● **Work instructions**
Your answer must consist solely of the line containing "Toggle the layout selection square checkbox" and all subsequent lines through the end of the entries, reproduced exactly.
━━ Task input ━━
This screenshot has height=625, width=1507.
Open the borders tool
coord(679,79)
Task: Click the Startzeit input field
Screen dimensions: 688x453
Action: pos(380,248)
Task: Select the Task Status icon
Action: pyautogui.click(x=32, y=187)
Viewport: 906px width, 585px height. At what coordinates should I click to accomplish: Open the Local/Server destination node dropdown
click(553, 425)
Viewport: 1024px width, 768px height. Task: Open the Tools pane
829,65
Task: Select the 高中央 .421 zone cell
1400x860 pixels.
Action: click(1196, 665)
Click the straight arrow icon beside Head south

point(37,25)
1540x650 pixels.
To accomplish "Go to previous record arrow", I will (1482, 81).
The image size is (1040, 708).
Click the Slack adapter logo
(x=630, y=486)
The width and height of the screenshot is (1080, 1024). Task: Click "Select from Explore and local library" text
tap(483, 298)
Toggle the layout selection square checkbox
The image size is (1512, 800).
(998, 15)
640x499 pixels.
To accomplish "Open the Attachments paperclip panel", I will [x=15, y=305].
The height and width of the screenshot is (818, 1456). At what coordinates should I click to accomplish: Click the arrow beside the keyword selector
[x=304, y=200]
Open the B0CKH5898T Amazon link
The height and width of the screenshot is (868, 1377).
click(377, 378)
━━━
● **Solution to the problem**
Toggle the layout selection square checkbox
The image size is (1512, 800).
(998, 15)
640x499 pixels.
To accomplish "Open the Attachments paperclip panel", I will [x=15, y=305].
The height and width of the screenshot is (818, 1456). At what coordinates should I click to accomplish: Click the arrow beside the keyword selector
[x=304, y=200]
Open the B0CKH5898T Amazon link
The height and width of the screenshot is (868, 1377).
click(377, 378)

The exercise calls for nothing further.